How to avoid stack overflow during CPS conversion?

I'm writing a transformation from Scheme subset to CPS language. It is implemented in F#. On big input programs conversion fails by stack overflow.

I'm using some sort of algorithm described in the paper Compiling with Continuations. I've tried to increase maximum stack size of the working thread up to 50 MB, then it works.

Maybe there some way to modify the algorithm, so that I won't need to tune stack size?

For example, the algorithm transforms

(foo (bar 1) (bar 2))

(let ((c1 (cont (r1)
           (let ((c2 (cont (r2)
                  (foo halt r1 r2))))
            (bar c2 2)))))
 (bar c1 1))

where halt is a final continuation which finishes the program.

Solution

Maybe your actual problems has simple solutions to avoid heavy stack consumption, so please don't mind adding details. However, without more knowledge about your particular code, here is a general approach to reduce the stack consumption in a recursive programs, based on trampolines and continuations.

Walker

Here is a typical recursive function that is not trivially tail-recursive, written in Common Lisp because I don't know F#:

(defun walk (form transform join)
  (typecase form
    (cons (funcall join
                   (walk (car form) transform join)
                   (walk (cdr form) transform join)))
    (t (funcall transform form))))

The code is however quite simple, hopefully, and walks a tree made of cons cells:

if the form is a cons-cell, recursively walk on the car (resp. cdr) and join the results
Otherwise, apply a transform on the value

For example:

(walk '(a (b c d) 3 2 (a 2 1) 0)
      (lambda (u) (and (numberp u) u))
      (lambda (a b) (if a (cons a b) (or a b))))

=> (3 2 (2 1) 0)

The code walks the form, and retain only numbers, but preserves (non-empty) nesting.

Calling trace on walk with the above example shows a maximal depth of 8 nested calls.

Continuations and trampoline

Here is an adapted version, called walk/then, that walks a form as previously, and when a result is available, calls then on it. Here then is a continuation.

The function also returns a thunk, i.e. a parameterless closure. What happens is that when we return the closure, the stack is unwound, and when we apply the thunk it will start from a fresh stack, but having advanced in the computation (I usually picture someone walking up an escalator that goes down). The fact that we return a thunk to reduce the number of stack frames is part of the trampoline.

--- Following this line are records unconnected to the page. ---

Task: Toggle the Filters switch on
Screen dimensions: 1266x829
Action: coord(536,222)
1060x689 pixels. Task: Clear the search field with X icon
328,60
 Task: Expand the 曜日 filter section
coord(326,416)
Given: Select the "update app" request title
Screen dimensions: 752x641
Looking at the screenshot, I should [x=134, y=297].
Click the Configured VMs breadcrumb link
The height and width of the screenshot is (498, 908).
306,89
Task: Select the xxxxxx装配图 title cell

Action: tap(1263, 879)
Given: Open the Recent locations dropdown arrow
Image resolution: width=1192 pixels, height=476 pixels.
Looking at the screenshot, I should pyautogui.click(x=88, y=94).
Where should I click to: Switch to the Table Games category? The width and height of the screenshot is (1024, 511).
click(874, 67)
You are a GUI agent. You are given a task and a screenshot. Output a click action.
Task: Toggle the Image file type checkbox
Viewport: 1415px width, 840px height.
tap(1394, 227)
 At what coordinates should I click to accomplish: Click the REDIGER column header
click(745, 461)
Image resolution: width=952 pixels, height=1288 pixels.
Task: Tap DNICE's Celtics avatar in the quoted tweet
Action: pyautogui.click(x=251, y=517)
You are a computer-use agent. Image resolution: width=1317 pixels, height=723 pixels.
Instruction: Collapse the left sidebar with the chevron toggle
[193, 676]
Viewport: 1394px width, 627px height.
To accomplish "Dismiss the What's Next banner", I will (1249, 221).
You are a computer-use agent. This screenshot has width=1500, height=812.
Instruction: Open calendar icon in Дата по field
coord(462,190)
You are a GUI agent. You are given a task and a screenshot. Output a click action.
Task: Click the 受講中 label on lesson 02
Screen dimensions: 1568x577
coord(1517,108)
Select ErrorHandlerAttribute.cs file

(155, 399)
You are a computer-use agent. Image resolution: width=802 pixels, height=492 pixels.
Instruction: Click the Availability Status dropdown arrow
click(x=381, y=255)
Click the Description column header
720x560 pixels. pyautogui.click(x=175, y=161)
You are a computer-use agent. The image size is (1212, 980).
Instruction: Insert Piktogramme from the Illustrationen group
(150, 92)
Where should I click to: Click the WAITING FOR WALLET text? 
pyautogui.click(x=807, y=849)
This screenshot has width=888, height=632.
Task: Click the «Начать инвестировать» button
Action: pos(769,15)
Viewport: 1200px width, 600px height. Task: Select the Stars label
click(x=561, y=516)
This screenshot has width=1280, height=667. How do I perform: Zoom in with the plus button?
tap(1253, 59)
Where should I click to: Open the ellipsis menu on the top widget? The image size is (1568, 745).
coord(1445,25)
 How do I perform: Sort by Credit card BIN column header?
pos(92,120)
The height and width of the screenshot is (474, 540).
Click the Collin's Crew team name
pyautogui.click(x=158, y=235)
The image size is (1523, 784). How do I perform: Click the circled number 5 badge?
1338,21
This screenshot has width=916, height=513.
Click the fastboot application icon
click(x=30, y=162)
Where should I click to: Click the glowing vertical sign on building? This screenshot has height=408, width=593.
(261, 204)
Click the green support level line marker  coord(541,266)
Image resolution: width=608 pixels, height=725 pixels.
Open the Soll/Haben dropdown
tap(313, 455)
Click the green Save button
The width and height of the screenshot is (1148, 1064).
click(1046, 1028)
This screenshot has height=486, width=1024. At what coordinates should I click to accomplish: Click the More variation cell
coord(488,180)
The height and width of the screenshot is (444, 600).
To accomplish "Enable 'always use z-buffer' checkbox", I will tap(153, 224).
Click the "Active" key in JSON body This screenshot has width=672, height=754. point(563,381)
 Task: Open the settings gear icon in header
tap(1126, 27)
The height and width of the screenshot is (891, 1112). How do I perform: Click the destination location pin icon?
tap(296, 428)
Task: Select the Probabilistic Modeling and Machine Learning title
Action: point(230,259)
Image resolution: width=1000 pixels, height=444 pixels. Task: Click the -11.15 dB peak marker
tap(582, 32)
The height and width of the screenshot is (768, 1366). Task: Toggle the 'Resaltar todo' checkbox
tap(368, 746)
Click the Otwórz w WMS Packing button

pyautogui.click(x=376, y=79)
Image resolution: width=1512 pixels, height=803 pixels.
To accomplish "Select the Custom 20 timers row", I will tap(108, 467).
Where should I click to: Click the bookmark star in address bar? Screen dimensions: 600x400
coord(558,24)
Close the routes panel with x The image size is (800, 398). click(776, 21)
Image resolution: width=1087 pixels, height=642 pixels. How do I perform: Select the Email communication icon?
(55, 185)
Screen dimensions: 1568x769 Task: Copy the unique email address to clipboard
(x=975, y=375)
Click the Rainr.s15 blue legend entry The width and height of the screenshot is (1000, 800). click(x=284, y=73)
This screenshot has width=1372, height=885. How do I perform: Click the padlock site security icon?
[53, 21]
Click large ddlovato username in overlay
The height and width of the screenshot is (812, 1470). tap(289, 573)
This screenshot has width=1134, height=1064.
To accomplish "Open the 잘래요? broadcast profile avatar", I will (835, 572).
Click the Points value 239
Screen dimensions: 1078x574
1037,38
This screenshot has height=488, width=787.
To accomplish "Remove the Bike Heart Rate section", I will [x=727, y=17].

The then function takes a value, namely the result that the current walk eventually will return. The result is thus passed down the stack, and what is returned at each step is a thunk function.

Nesting continuations allows to capture the complex behaviour of transform/join, by pushing the remaining parts of the computation in nested continuations.

(defun walk/then (form transform join then)
  (typecase form
    (cons (lambda ()
            (walk/then (car form) transform join
                       (lambda (v)
                         (walk/then (cdr form) transform join
                                    (lambda (w)
                                      (funcall then (funcall join v w))))))))
    (t (funcall then (funcall transform form)))))

For example, (walk/then (car form) transform join (lambda (v) ...)) reads as follows: walk the car of form with arguments transform and join, and eventually call (lambda (v) ...) on the result; namely, walk down the cdr, and then join both results; eventually, call the input then on the joined result.

What is missing is a way to continually call the returned thunk until exhaustion; here is it with a loop, but this could easily be a tail-recursive function:

(loop for res = 
     (walk/then '(a (b c d) 3 2 (a 2 1) 0)
                (lambda (u) (and (numberp u) u))
                (lambda (a b) (if a (cons a b) (or a b)))
                #'identity)
   then (typecase res (function (funcall res)) (t res))
   while (functionp res)
   finally (return res))

The above returns (3 2 (2 1) 0), and the depth of the trace never goes over 2 when tracing walk/then.

See Eli Bendersky's article for another take at this, in Python.